How can humans obtain energy without using carbon dioxide-emitting fuels?

Renewable energy takes the energy of the sun and turns it into electricity. Examples of renewable energy are hydropower, solar power, wind, wave and water power, geothermal (using heat from the centre of the earth) and various forms of biofuels.

Nuclear power is non-renewable, but it does not emit carbon dioxide.

The most realistic options for meeting the massive demand for energy in the world today and in the future (currently some 15 terrawatts of power) is either nuclear fission or solar power. All other alternatives simply do not have the capacity to scale up on the level which is required for global implementation (for a detailed analysis of this fact, see the Web Links to the left under "Dr. Nathan Lewis").

While nuclear power could provide sufficient energy to the world carbon free, it would require building a new nuclear power plant every other day for the next 50 years in order to meet demand. Not to mention the problems of national security and the unsolved issues with dangerous nuclear waste that will remain toxic for hundreds of thousands of years.

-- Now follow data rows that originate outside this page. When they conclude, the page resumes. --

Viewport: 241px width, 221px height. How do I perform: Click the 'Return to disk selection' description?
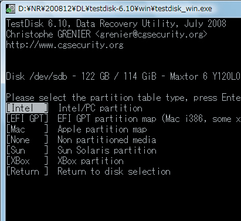(114, 171)
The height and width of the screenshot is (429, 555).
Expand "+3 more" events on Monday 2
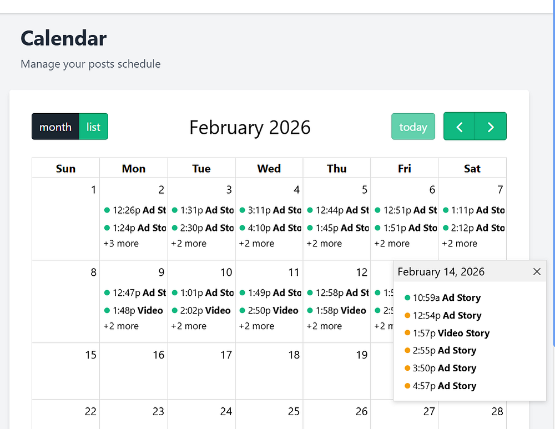121,244
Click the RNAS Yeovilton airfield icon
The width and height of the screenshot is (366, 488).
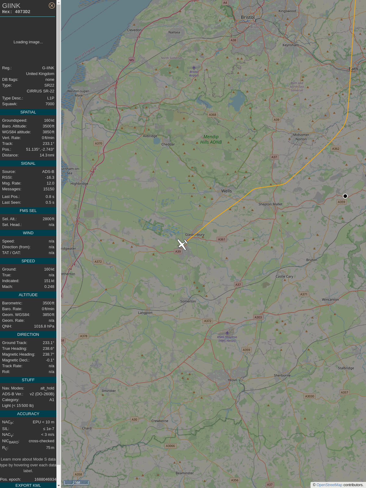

Solar energy on the other hand has tremendous potential. FACT: MORE ENERGY FROM THE SUN HITS THE SURFACE OF THE EARTH IN ONE HOUR THAN THE ENTIRE WORLD USES ALL YEAR. There are vast supplies of energy in sunlight. The problem with solar energy currently is the cost -- solar cells are simply not economically competitive with other ways of making electricity from fossil fuels (in particular coal). Much more research and development must be done to reduce this cost. The other big problem with solar energy is that currently most solar cells only make electricity, which is difficult to store efficiently. Each night, the sun goes down, and you must have a way to store the energy you will need for the night. Charging and discharging batteries is a very inefficient way to do that. There are solar cells which can produce chemical fuels directly instead of electricity (such as water splitting solar cells that can directly electrolyze water to hydrogen and oxygen). These cells also need a great deal of further research and development before they can be used on a large scale.

See the Related Question links to the left: "What are some alternate sources of energy?"

Most, if not all of the sources of energy listed there are so-called "carbon neutral." Many do not emit any carbon dioxide at all (e.g. solar, geothermal, wind, tides/waves, nuclear), but those that do (biomass) remove as much CO2 from the air as they emit, so that the net is zero.